■ Task description:
Given the records below, pull every line with the word "System" into the answer.

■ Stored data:
◇ ◇ ◇ ◇ ◇

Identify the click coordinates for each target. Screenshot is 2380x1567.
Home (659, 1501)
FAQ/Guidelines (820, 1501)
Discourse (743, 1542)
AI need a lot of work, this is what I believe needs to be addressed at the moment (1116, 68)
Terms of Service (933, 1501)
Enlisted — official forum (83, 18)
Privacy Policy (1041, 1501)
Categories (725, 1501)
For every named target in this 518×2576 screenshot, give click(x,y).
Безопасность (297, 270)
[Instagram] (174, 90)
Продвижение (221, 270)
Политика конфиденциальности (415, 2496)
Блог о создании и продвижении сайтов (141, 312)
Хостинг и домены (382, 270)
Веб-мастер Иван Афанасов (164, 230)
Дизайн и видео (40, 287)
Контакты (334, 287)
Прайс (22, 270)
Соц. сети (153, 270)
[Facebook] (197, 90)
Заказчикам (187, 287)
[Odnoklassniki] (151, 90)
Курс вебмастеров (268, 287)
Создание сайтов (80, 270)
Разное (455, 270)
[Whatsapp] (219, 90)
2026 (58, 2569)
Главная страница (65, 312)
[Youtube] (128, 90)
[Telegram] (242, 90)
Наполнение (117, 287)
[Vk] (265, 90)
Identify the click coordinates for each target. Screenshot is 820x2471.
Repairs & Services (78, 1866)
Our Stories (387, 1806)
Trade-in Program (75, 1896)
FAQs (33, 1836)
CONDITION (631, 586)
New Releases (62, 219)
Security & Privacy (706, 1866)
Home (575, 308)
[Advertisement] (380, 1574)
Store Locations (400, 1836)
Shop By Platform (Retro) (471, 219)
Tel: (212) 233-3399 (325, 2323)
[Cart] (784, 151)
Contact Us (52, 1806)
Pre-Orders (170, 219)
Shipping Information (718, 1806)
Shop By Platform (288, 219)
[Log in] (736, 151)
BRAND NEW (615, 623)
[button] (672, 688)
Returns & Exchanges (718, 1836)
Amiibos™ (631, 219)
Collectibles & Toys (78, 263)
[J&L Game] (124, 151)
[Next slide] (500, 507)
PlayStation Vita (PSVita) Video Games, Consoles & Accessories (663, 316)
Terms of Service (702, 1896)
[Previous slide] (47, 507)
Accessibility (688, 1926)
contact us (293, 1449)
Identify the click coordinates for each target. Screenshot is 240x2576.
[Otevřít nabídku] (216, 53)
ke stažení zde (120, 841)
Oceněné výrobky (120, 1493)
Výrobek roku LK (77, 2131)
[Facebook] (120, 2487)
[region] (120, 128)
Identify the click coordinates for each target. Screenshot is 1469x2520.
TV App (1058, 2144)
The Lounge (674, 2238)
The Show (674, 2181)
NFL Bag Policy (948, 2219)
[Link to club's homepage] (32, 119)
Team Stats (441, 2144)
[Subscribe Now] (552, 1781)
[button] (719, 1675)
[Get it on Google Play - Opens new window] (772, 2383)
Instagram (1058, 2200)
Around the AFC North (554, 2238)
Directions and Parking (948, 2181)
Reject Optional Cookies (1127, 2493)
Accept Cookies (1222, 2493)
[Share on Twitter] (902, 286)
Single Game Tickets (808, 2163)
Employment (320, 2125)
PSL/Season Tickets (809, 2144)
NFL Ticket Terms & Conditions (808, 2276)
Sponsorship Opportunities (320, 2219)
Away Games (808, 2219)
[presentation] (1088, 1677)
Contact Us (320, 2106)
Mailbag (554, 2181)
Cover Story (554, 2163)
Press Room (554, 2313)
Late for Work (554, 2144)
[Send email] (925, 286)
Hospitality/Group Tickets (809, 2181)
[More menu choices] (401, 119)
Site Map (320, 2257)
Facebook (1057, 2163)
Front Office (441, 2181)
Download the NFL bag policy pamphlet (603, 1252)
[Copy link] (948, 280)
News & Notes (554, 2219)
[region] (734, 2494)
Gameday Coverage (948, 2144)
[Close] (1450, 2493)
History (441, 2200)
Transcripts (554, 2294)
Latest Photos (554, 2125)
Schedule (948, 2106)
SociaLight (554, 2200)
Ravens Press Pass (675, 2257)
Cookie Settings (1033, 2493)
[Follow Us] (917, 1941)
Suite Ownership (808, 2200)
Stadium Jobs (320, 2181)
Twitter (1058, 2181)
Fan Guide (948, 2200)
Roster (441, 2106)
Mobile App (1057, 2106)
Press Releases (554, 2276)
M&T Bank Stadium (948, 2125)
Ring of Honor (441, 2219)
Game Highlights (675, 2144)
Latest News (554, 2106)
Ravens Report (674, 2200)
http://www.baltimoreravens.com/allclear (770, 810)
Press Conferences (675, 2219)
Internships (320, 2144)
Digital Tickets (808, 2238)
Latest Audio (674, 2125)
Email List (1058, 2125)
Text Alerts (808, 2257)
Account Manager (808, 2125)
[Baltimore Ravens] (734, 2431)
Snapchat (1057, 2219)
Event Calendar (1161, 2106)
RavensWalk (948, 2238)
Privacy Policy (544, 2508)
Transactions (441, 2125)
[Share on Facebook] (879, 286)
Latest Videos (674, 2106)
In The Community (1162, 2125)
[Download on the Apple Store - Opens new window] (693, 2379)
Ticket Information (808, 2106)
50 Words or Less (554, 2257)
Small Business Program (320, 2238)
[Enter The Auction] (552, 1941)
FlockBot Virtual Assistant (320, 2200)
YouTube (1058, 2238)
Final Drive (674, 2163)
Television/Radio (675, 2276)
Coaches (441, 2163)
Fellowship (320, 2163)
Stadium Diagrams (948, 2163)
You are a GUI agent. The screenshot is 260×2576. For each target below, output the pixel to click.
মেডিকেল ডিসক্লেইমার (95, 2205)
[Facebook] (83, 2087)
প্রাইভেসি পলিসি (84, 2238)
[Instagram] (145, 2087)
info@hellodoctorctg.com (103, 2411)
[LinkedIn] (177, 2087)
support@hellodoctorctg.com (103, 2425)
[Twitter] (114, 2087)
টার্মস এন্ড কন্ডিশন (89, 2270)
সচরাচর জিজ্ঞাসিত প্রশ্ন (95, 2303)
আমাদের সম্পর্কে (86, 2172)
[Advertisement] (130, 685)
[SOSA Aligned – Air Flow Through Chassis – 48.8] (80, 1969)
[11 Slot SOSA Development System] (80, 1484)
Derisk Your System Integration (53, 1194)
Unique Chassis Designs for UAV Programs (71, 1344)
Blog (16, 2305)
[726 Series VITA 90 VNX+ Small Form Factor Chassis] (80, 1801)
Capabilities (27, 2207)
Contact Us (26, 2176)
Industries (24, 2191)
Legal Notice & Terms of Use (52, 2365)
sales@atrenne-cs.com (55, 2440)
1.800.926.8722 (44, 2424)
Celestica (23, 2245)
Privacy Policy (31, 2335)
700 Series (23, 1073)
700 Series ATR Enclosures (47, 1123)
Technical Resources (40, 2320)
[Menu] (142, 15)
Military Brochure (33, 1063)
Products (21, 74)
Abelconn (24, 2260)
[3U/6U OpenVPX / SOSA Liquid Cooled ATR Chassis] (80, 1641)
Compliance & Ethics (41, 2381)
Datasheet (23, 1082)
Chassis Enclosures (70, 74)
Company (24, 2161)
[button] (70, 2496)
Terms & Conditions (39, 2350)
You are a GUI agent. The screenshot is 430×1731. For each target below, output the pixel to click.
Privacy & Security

◇ ◇ ◇ ◇ ◇

■ Answer section:
[11 Slot SOSA Development System] (80, 1484)
Derisk Your System Integration (53, 1194)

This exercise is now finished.